Lines with "logo": state how many there are in the records below, and nothing else.

Stored records
# # # #
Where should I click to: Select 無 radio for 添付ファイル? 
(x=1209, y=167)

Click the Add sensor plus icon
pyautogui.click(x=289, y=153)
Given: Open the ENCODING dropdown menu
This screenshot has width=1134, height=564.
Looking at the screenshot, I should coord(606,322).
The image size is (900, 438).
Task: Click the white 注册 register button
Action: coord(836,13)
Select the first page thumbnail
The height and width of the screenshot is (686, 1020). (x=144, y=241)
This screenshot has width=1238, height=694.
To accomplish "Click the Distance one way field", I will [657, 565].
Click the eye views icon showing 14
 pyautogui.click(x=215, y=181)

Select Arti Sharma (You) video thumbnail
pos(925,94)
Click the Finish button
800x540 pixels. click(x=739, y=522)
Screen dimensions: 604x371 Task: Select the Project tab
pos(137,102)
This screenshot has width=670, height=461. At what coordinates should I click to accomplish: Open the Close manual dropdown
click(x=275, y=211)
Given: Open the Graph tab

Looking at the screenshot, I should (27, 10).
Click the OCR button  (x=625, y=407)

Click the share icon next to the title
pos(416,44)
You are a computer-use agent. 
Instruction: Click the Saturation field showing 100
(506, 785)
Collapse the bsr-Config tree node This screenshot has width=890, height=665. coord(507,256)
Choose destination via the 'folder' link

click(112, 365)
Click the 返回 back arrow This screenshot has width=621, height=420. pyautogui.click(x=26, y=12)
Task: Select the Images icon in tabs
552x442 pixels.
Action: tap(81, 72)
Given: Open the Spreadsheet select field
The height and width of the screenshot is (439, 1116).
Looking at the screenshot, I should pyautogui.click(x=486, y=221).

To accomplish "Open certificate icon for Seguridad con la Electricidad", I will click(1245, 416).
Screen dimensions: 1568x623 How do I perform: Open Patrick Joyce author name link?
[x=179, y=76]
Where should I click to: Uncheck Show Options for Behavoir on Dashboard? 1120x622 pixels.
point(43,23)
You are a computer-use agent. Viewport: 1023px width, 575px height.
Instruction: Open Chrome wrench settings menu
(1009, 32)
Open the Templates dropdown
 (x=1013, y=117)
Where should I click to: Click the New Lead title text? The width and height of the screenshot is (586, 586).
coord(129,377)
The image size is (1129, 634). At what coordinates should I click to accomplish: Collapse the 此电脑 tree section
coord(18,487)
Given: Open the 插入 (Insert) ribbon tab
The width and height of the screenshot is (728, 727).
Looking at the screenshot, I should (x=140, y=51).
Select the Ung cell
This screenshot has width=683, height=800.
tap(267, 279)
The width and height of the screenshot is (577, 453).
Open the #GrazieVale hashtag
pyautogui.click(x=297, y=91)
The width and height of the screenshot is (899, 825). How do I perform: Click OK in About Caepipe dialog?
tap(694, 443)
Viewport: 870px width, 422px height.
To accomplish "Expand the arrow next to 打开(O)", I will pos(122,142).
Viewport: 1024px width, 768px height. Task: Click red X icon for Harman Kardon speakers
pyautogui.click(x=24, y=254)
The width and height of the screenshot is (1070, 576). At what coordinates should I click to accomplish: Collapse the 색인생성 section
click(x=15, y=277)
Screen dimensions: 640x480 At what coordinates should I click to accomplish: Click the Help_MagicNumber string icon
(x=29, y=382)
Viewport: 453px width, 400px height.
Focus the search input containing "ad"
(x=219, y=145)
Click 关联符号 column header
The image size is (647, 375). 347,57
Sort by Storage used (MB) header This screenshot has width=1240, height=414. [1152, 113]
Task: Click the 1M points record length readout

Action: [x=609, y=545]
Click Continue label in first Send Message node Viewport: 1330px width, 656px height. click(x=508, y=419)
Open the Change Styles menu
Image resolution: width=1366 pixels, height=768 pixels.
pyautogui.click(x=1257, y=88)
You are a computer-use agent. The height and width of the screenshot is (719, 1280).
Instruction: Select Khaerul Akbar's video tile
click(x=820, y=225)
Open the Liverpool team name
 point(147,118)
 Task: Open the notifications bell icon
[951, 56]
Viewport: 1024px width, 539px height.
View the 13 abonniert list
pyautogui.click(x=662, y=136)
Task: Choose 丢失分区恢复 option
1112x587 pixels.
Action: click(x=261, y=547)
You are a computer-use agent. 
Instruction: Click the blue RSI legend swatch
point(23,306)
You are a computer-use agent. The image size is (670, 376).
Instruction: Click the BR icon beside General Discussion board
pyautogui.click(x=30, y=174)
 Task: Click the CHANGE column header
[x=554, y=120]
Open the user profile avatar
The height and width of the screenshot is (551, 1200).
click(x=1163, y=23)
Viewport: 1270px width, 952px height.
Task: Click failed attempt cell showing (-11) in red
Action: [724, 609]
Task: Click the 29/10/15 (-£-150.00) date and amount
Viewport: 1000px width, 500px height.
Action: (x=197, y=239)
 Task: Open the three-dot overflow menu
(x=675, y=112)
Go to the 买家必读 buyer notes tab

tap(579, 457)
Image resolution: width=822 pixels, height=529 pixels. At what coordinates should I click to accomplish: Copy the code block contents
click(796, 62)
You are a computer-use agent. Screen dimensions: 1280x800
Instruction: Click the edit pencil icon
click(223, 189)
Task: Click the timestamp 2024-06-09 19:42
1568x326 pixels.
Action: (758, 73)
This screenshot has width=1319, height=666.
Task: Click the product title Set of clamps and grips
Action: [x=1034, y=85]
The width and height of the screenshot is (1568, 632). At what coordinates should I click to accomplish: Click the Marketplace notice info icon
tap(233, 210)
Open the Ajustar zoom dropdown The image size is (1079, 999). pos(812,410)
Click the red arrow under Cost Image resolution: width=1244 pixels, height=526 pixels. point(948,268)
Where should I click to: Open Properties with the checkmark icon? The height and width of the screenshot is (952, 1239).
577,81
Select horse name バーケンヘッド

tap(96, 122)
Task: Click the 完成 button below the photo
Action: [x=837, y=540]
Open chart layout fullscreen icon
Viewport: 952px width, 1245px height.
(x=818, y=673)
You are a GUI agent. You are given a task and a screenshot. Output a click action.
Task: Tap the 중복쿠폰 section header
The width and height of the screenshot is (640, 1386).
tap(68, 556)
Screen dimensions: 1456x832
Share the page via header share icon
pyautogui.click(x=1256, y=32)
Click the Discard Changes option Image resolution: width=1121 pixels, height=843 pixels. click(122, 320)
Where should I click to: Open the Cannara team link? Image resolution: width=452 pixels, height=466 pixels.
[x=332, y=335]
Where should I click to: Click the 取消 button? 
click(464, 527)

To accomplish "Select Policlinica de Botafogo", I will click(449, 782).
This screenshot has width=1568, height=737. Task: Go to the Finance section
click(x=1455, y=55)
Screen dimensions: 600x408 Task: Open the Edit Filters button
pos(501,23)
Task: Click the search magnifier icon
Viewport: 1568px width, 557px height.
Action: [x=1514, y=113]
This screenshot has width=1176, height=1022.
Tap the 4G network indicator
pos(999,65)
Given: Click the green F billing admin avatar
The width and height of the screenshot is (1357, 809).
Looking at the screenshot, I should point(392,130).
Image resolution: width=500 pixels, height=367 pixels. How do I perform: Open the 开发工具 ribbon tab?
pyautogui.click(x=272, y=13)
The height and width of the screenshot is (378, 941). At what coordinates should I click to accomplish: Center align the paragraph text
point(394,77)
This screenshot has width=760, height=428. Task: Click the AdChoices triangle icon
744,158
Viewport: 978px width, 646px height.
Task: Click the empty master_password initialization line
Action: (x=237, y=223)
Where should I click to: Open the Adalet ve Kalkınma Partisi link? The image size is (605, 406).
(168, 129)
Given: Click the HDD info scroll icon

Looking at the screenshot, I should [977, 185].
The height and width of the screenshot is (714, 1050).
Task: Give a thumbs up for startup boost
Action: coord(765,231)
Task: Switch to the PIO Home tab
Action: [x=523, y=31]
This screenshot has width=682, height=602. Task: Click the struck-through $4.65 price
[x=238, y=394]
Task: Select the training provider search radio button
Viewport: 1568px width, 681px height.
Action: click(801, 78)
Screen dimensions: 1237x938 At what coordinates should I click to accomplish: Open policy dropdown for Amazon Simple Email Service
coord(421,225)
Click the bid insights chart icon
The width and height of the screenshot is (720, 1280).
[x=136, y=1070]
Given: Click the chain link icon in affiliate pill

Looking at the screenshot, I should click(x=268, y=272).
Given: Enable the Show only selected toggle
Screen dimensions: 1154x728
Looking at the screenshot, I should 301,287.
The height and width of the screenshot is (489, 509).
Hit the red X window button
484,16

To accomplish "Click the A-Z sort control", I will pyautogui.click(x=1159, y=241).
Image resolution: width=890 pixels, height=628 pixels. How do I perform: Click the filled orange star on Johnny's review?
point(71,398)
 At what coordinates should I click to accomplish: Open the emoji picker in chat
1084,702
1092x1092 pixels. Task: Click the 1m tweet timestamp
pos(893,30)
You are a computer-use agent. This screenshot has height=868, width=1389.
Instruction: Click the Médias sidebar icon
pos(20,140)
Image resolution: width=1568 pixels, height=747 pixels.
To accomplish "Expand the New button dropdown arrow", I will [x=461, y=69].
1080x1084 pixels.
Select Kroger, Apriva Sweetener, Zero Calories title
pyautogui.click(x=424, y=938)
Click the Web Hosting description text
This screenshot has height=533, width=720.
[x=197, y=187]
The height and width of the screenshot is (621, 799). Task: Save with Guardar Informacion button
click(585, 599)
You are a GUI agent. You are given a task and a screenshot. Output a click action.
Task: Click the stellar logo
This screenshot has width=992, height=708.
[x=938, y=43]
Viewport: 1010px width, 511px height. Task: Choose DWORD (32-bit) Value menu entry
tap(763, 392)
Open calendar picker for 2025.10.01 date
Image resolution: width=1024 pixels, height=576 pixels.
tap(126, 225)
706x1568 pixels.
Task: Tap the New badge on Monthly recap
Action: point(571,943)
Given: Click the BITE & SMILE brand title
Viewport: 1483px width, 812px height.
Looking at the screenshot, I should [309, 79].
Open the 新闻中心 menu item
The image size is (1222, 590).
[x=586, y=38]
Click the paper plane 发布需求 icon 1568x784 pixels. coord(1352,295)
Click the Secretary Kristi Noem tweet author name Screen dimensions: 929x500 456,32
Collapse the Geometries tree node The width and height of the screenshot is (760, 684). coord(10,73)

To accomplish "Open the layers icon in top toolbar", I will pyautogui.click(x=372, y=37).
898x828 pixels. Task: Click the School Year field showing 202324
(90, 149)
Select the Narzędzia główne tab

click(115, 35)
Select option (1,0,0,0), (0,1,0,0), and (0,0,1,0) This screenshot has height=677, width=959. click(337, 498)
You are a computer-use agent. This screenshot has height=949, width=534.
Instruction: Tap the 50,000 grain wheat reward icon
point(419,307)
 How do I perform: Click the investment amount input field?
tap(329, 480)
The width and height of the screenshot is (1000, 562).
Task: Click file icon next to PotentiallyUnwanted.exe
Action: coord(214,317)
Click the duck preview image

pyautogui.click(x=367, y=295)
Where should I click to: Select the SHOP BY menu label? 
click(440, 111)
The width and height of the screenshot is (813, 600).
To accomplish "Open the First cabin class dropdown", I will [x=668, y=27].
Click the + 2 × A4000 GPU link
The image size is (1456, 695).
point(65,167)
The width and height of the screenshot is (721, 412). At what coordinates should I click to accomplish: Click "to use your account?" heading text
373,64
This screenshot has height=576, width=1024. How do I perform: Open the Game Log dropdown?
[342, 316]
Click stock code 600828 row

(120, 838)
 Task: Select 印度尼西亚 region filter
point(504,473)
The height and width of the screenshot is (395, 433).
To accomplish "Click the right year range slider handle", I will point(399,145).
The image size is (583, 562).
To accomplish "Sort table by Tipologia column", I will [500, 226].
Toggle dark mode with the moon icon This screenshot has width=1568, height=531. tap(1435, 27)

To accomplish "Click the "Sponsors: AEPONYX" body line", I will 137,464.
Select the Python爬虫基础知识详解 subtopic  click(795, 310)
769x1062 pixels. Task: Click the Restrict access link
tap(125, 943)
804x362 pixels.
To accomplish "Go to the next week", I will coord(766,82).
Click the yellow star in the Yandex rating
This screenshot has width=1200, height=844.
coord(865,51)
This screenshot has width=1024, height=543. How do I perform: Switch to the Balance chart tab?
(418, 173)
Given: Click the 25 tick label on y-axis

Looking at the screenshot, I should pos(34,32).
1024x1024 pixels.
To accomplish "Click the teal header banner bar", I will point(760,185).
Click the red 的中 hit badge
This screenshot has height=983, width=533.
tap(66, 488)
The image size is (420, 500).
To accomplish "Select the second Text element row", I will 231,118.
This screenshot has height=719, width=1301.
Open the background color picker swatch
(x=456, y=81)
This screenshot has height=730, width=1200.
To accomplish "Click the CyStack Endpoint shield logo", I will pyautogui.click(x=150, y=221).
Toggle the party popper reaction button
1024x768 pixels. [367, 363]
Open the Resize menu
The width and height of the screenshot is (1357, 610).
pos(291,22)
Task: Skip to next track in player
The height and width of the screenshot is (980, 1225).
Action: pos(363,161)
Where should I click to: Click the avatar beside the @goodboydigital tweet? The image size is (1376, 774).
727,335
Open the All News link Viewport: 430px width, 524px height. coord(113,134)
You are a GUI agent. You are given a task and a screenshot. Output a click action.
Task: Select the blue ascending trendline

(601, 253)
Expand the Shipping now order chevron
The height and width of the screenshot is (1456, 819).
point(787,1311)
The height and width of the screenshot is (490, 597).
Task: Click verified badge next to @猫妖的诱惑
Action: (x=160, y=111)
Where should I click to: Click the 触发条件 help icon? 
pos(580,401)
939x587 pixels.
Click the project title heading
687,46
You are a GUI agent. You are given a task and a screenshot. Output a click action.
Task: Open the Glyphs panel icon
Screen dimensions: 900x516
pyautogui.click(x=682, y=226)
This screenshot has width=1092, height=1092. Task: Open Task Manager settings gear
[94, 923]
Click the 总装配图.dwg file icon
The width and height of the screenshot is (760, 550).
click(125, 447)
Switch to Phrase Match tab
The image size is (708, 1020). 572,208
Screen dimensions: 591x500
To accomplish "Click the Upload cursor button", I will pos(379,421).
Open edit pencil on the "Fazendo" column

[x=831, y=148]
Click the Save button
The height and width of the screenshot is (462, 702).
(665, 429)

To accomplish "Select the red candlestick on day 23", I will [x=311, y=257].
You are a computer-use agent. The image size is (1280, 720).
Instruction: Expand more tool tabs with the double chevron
# # # #
**EXPECTED ANSWER:** 2